SLAD-R (Selective laryngeal adductor denervation-reinnervation). This procedure was introduced by Dr. Gerald Berke of UCLA in the late 1990’s. It is a surgical option for adductory spasmodic dysphonia. The concept is to sever the anterior branch of the recurrent laryngeal nerve. This denervates the spasming laryngeal adductors (particularly thyroarytenoid and lateral cricoarytenoid muscles). The squeezed, strained quality and/ or “catching, cutting out, stopping” of the voice are replaced initially with an extremely breathy and weak voice. This initially weak voice is analogous to what one might sound like after a Botox injection that is far too high a dose. To return strength to the voice, a branch of the ansa cervicalis nerve that normally supplies some relatively “unimportant” neck muscles is anastomosed (connected) to the severed nerve. It takes 3 months to a year for tone to begin to return to the adductory muscles. Since the “unimportant” neck muscles were not affected by the dystonia, the hope is that the new nerve supply to the laryngeal muscles may not be affected by dystonia.
Six years post SLAD-R (1 of 4)
Six years after SLAD-R performed elsewhere. Note that re-innervation appears greater for left (right of photo) than right (left of photo) thyroarytenoid (TA) muscle. Signs of continuing atrophy of the TA muscle within the right cord (left of photo) include capacious ventricle ('V'); absence of “conus” ('C') bulk below the free margin (see contrast between /--/ on both sides); slight concavity or bowing of the free margin; and narrower band of the vocal cord itself that we sometimes refer to as the “spaghetti-linguini” larynx.
TA + LCA muscles (2 of 4)
While TA is more recovered on the left (right of photo) as seen in photo 1, here we see that the lateral cricoarytenoid (LCA) muscle has recovered more on the right (left of photo).

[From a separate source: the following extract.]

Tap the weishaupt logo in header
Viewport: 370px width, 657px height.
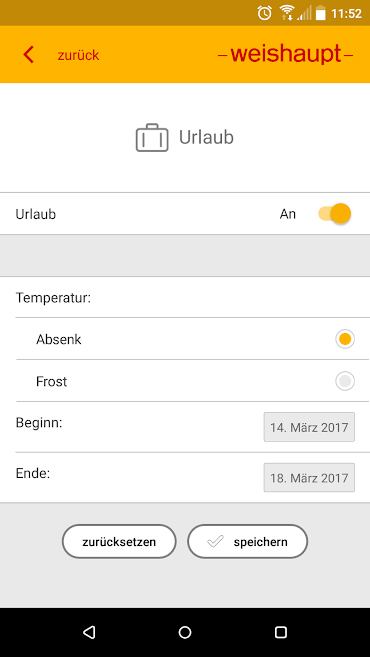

At the prephonatory instant, the failure of the left (right of photo) vocal process to turn to the midline indicates continuing weakness of the LCA muscle.
Greater amplitude of right cord (3 of 4)
Under strobe illumination, open phase of vibration shows greater amplitude of right cord (left of photo), consistent with the atrophy of the permanently somewhat weak TA muscle seen in photo 1.